GDPR-Bench is the first benchmark for evaluating large language models (LLMs) on GDPR compliance detection in software. It comprises 545 annotated violation instances from seven open-source repositories, covering all major GDPR articles at file-, module-, and line-level granularity. The benchmark defines two tasks: (1) multi-granularity violation localization, where models identify violated articles at different code scopes using Accuracy@k metrics; and (2) snippet-level multi-label classification, where models assign all applicable GDPR articles to code fragments, evaluated by exact-match accuracy, macro-precision, macro-recall, and macro-F1. We benchmark eight state-of-the-art LLMs—including Deepseek-r1, Qwen2.5-72B, Gemini-2.5-pro (preview and experimental), Claude-3.5-Sonnet, Claude-3.7-Sonnet, GPT-4o, and O1—and find that while LLMs can pinpoint individual violations in narrow contexts, they struggle with holistic reasoning and exhaustive multi-label enumeration. GDPR-Bench and all evaluation artifacts are publicly released to foster further research in AI-driven privacy compliance.

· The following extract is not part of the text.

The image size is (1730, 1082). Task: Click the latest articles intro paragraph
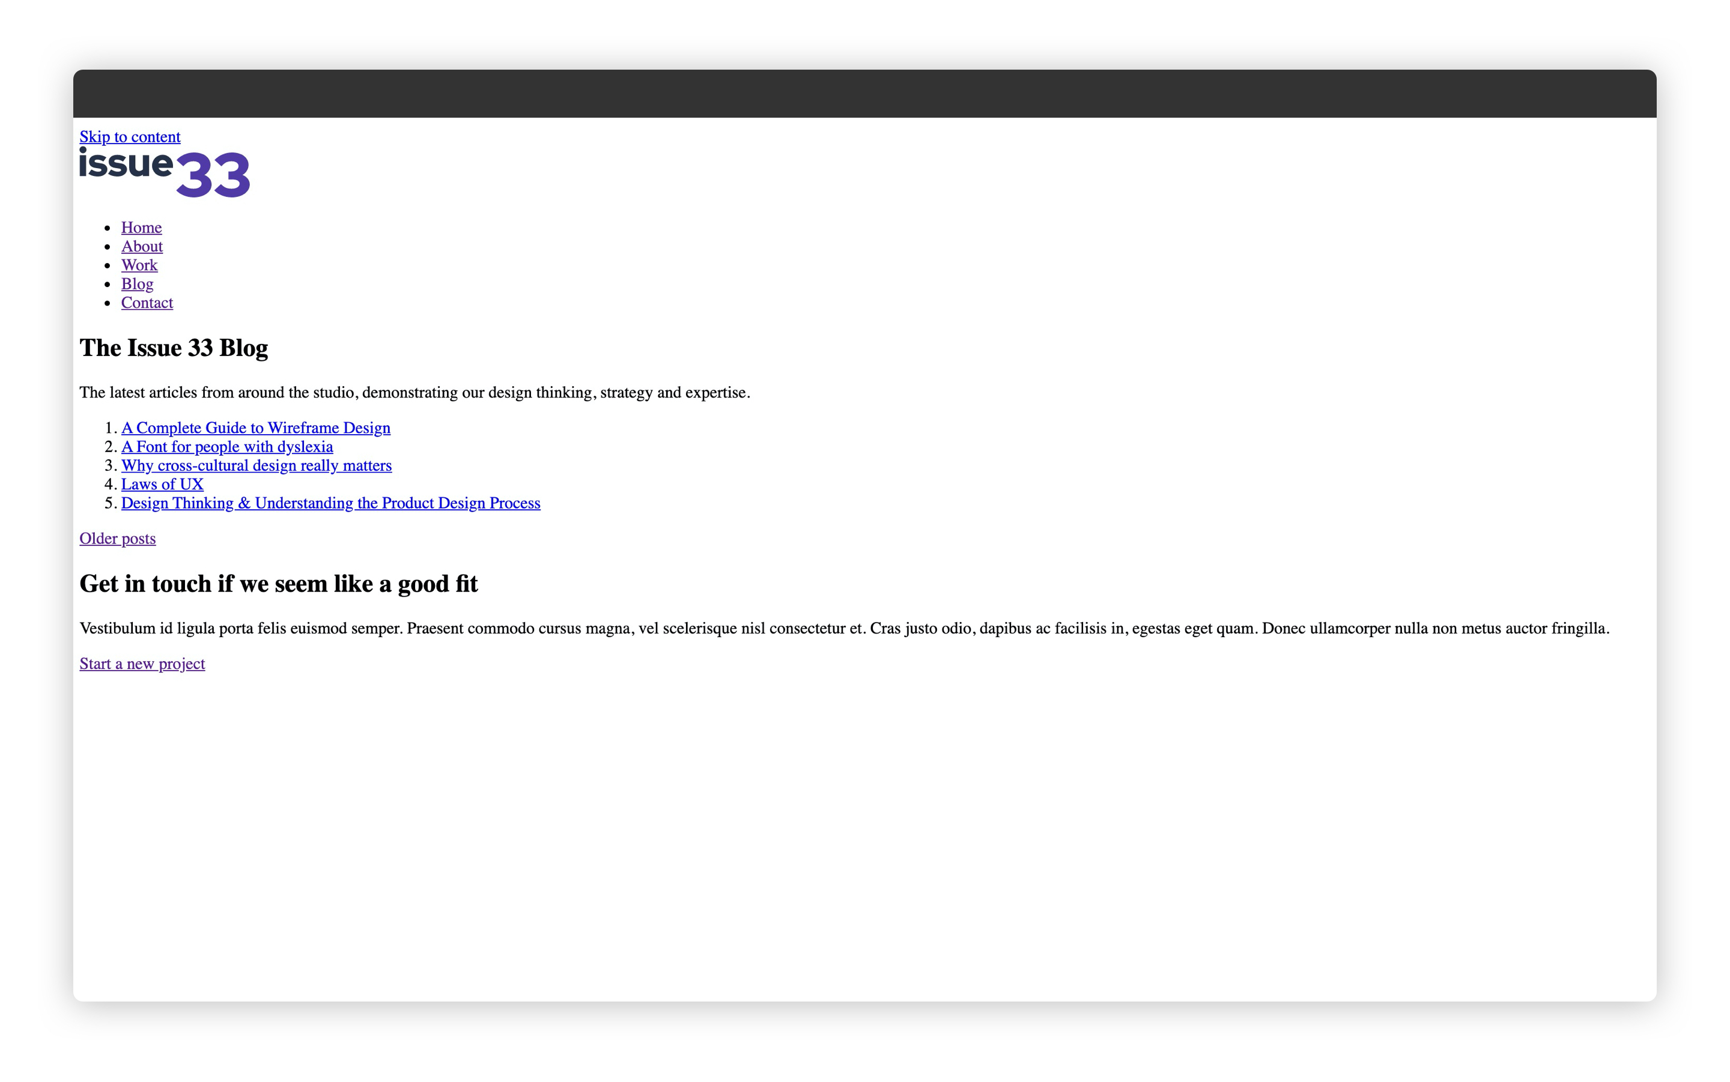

This project provides a comprehensive benchmark for detecting GDPR (General Data Protection Regulation) violations in Android applications using large language models. The project includes dataset generation, multi-task evaluation, and comprehensive analysis tools.

Project Overview

GDPR-Bench evaluates the ability of large language models to detect GDPR violations in code, focusing on two main tasks:

  1. Task 1: Multi-granularity Violation Localization - Models identify violated GDPR articles at file, module, and line levels. Performance is measured using Accuracy@k metrics.
  2. Task 2: Snippet-level Multi-label Classification - Models assign all relevant GDPR articles to individual code fragments, evaluated by exact-match accuracy, macro-precision, macro-recall, and macro-F1.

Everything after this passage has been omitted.